The news comes after a new strain of corona virus is thought to be behind a sharp increase in the number of cases in the UK, especially in London, the East and South East of England.
Several countries – including France, Germany, Italy, Portugal, Austria and the Netherlands – banned flights arriving from the UK in the wake of a press conference on Saturday during which the UK’s Prime Minister, Boris Johnson, addressed the rising numbers of cases in the south-east of England, which has since been placed under tighter restrictions.
The Prime Minister said data showed the virus had been spreading up to 70% more rapidly due to a new variant of the virus which increases the R number.
“There is no evidence the variant causes more severe illness or higher mortality, but it does appear to be passed on significantly more easily,” he explained.
All UK arrivals, from midnight tonight will be classified as red.— Government of Jersey (@GovJersey) December 21, 2020
This will include anyone who has gone to the UK for a day trip and will be in place for at least a week.
There will be no hard-closing of the border due to the ongoing need to send patients to the UK and to... pic.twitter.com/Y5KC9w0gb6
The Chief Minister Senator John le Fondré announced on Monday afternoon that all arrivals from the UK would be classified as 'red' under Jersey's traffic light system as a "precautionary measure".
This means any passenger arriving from the UK, including those going on a day trip to the mainland, will have to isolate for 10 days and undergo three tests, one at the arrival, one on day 5 and one on day 10.
The measures will come into effect from midnight and will be in place for at least a week.
“We will not be hard-closing our border due to our ongoing need to send patients to the UK and to allow residents home to Jersey," the Chief Minister said.
“Patient treatment will continue, and islanders won’t be left stranded in the UK, but everyone arriving will need to be tested three times and stay in isolation until their day 10 negative.”

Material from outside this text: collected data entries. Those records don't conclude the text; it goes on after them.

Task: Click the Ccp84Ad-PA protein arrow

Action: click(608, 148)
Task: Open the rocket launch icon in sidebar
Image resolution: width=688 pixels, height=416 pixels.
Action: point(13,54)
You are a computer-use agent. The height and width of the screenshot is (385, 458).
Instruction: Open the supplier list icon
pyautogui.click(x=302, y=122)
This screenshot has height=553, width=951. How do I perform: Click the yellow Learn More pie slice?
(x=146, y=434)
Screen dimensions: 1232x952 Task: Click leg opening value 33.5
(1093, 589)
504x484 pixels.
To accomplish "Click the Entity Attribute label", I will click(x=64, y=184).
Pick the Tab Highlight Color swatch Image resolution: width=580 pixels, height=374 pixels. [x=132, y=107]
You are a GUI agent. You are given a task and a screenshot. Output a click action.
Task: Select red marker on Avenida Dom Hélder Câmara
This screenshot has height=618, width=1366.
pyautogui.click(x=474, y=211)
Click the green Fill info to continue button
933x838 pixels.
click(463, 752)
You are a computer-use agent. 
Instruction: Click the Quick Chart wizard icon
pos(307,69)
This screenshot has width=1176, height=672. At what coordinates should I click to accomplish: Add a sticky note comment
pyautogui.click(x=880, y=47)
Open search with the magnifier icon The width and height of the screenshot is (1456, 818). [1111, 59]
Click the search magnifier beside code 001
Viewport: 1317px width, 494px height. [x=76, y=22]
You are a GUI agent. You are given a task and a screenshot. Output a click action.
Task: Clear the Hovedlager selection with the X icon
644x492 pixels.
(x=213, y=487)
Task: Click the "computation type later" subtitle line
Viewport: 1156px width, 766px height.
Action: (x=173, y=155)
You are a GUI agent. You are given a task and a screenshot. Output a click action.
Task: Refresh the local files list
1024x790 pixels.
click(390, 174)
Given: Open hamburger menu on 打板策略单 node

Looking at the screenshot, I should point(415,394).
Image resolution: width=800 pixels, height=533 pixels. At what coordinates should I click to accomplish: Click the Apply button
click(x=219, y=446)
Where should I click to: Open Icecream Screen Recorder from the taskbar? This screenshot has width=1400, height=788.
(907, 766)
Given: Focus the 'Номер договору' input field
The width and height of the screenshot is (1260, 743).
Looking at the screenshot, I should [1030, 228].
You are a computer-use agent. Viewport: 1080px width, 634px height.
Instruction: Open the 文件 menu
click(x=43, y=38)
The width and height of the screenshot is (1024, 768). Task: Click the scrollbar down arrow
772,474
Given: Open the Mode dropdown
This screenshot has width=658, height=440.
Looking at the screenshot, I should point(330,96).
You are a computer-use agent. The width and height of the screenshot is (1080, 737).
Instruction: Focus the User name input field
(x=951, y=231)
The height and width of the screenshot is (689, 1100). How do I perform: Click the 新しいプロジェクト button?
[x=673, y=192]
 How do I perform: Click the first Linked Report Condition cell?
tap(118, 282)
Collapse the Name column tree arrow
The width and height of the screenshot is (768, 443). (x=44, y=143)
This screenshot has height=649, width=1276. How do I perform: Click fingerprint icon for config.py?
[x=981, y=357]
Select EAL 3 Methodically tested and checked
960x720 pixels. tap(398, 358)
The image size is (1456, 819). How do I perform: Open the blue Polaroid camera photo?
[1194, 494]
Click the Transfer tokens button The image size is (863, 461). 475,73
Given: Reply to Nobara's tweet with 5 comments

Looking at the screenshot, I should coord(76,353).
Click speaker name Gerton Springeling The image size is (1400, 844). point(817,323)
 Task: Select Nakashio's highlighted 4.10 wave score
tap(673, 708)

The announcement came after several States Members called for prompt action.
I understand the desire to travel but I was one of a handful of states members who voted against the safer travel policy because it clearly had weaknesses. Today, we need to see that policy really tightened up because Jersey's greatest defence is that it is an island.— Kirsten Morel (@KirstenJersey) December 21, 2020
Deputy Kirsten Morel, the Assistant Minister for Economic Development, called for the ‘Safer Travel Policy’ to be “really tightened up”.
Noting that the mutation was “even more infectious”, St. Helier Deputy Inna Gardiner wrote a “swift response” was needed to prevent it from arriving to the island.
The Covid mutation is even more infectious, we can prevent it arriving here, a swift response is needed.https://t.co/Q6E0s94CYU— Inna Gardiner (@innagardiner) December 21, 2020
Meanwhile, Senator Sam Mézec wrote to the Chief Minister on behalf of his party, Reform Jersey, saying they expected an announcement today confirming “stricter measures will apply at our borders immediately”.
“This must include ending all non-essential travel and requiring all arrivals to abide by stricter isolation requirements, without exemptions,” they added.
We have written to the Chief Minister to tell him that we expect him to take immediate action to close Jersey's borders to all non-essential travel and to impose stricter isolation requirements on all arrivals, without exemptions. pic.twitter.com/eHi750UjnI— Reform Jersey (@ReformJersey) December 21, 2020
The former Children’s Minister warned that more islanders would be “unnecessarily facing hardship” if no action is taken.
He added: “We ask you to take action immediately to proactively combat the threat of the new variant and protect Jersey.”
Pictured: The Deputy Medical Officer of Health, Dr Ivan Muscat.
The Deputy Medical Officer of Health, Dr Ivan Muscat, said there is no evidence to say that the new variant affects the severity of symptoms, or responsiveness of the covid-19 vaccine.
“New mutations and strains of COVID-19 develop continually which is normal for these types of viruses," he added. "It is thought that at least nine strains are currently active in the UK.
“However, the NHS England Chief Medical Officer has estimated a 70% increase in transmission as a result of this mutation with a 0.4 increase in the R rate which we need to respond to."
It is still unclear whether the new strain is in the island - samples have been sent to the UK for analysis.